- [INSTRUCTION] Starting at the first row and ending at the row that contains "click(x=659, y=13)", could you give these rows as a numbered list, leaving out any blank lines?

- [INFORMATION GIVEN]
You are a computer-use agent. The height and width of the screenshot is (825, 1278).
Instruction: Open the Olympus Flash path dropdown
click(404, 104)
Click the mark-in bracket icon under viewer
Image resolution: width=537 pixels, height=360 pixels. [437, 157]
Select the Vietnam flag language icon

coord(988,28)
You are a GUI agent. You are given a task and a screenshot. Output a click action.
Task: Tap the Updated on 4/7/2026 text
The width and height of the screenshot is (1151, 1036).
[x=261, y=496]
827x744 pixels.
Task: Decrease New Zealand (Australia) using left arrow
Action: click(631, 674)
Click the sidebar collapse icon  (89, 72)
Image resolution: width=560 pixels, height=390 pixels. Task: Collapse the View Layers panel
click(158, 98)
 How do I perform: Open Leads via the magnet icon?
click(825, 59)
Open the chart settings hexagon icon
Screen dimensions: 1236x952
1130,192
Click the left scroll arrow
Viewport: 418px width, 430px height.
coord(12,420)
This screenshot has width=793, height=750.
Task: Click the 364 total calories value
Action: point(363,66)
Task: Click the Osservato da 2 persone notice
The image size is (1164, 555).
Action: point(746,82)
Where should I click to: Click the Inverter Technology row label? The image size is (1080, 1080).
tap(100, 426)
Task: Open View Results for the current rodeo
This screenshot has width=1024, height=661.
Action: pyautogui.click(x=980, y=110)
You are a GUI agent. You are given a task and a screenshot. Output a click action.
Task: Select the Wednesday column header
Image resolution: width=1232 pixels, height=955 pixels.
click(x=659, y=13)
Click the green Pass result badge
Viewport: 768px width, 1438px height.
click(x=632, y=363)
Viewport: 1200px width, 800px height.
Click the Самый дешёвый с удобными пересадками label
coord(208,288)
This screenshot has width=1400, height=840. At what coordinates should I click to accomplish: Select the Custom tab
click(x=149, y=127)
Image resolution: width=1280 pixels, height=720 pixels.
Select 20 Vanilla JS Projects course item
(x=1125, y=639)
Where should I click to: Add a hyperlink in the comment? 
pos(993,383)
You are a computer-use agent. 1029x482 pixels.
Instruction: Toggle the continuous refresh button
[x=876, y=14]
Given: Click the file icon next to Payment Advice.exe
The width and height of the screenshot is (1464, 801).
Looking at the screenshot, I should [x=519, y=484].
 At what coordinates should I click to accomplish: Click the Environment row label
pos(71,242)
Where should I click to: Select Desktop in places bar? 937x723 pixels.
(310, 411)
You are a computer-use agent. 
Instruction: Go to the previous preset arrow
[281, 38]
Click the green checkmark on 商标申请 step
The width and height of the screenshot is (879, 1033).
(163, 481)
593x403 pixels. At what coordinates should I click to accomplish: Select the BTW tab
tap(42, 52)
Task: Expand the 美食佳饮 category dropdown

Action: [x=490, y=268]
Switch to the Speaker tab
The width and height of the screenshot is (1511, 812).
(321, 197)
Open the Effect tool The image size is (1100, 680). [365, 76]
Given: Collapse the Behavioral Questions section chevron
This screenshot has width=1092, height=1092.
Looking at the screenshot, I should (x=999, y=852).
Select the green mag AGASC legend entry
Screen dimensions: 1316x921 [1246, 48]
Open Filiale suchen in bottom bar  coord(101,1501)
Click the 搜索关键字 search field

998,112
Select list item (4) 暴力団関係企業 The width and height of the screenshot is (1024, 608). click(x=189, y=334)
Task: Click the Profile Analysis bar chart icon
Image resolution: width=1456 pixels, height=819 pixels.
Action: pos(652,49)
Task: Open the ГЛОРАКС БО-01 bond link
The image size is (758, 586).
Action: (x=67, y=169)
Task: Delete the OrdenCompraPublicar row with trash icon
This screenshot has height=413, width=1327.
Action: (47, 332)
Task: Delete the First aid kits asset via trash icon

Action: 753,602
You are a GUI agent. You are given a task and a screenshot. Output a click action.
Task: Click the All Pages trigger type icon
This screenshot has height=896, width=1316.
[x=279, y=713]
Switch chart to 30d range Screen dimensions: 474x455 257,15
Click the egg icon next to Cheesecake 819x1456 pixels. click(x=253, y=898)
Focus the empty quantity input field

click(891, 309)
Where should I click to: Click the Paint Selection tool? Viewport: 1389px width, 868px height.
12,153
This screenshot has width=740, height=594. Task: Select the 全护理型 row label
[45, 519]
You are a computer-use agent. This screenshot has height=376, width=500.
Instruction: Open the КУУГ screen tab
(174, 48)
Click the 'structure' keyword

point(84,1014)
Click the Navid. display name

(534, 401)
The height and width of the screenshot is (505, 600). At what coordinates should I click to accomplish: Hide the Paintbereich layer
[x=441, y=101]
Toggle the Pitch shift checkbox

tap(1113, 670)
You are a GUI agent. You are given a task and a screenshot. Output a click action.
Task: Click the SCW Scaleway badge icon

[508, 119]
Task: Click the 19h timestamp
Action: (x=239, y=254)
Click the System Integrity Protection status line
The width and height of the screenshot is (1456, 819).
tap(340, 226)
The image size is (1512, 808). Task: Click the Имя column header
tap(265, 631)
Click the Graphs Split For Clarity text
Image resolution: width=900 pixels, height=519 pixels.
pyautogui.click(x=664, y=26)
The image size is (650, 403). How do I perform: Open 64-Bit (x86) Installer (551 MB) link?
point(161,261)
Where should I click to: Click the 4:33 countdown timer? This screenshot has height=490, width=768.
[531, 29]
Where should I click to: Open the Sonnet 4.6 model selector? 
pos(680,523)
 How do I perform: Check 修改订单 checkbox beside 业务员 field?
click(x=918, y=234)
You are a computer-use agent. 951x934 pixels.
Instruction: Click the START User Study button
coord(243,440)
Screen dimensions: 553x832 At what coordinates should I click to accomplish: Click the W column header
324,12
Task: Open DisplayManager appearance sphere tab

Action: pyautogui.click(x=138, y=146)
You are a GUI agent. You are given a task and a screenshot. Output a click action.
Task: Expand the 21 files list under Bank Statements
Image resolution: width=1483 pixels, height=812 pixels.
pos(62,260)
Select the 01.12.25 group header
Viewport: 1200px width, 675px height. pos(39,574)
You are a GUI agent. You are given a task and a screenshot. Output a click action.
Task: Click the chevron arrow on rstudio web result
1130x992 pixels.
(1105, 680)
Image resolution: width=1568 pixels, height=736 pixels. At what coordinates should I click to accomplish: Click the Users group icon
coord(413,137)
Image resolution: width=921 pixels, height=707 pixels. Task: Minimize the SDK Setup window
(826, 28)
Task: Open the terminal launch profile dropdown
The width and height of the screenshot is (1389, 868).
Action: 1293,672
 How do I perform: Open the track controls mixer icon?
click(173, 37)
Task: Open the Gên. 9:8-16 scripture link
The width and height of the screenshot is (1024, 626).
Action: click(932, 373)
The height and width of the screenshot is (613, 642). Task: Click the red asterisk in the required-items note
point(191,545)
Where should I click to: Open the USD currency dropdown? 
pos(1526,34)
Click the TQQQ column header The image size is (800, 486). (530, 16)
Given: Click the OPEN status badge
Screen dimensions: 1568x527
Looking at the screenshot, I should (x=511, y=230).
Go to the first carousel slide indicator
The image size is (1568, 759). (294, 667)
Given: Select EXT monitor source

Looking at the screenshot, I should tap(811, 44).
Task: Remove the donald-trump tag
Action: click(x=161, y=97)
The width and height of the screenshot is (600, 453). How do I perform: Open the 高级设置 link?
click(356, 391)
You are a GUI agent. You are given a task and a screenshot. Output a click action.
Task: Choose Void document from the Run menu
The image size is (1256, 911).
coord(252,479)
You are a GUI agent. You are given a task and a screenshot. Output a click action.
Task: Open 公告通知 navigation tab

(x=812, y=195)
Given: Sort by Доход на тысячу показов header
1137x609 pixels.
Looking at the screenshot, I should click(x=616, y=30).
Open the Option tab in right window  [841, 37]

- [RESPONSE BELOW]
1. You are a computer-use agent. The height and width of the screenshot is (825, 1278).
2. Instruction: Open the Olympus Flash path dropdown
3. click(404, 104)
4. Click the mark-in bracket icon under viewer
5. Image resolution: width=537 pixels, height=360 pixels. [437, 157]
6. Select the Vietnam flag language icon
7. coord(988,28)
8. You are a GUI agent. You are given a task and a screenshot. Output a click action.
9. Task: Tap the Updated on 4/7/2026 text
10. The width and height of the screenshot is (1151, 1036).
11. [x=261, y=496]
12. 827x744 pixels.
13. Task: Decrease New Zealand (Australia) using left arrow
14. Action: click(631, 674)
15. Click the sidebar collapse icon  (89, 72)
16. Image resolution: width=560 pixels, height=390 pixels. Task: Collapse the View Layers panel
17. click(158, 98)
18.  How do I perform: Open Leads via the magnet icon?
19. click(825, 59)
20. Open the chart settings hexagon icon
21. Screen dimensions: 1236x952
22. 1130,192
23. Click the left scroll arrow
24. Viewport: 418px width, 430px height.
25. coord(12,420)
26. This screenshot has width=793, height=750.
27. Task: Click the 364 total calories value
28. Action: point(363,66)
29. Task: Click the Osservato da 2 persone notice
30. The image size is (1164, 555).
31. Action: point(746,82)
32. Where should I click to: Click the Inverter Technology row label? The image size is (1080, 1080).
33. tap(100, 426)
34. Task: Open View Results for the current rodeo
35. This screenshot has width=1024, height=661.
36. Action: pyautogui.click(x=980, y=110)
37. You are a GUI agent. You are given a task and a screenshot. Output a click action.
38. Task: Select the Wednesday column header
39. Image resolution: width=1232 pixels, height=955 pixels.
40. click(x=659, y=13)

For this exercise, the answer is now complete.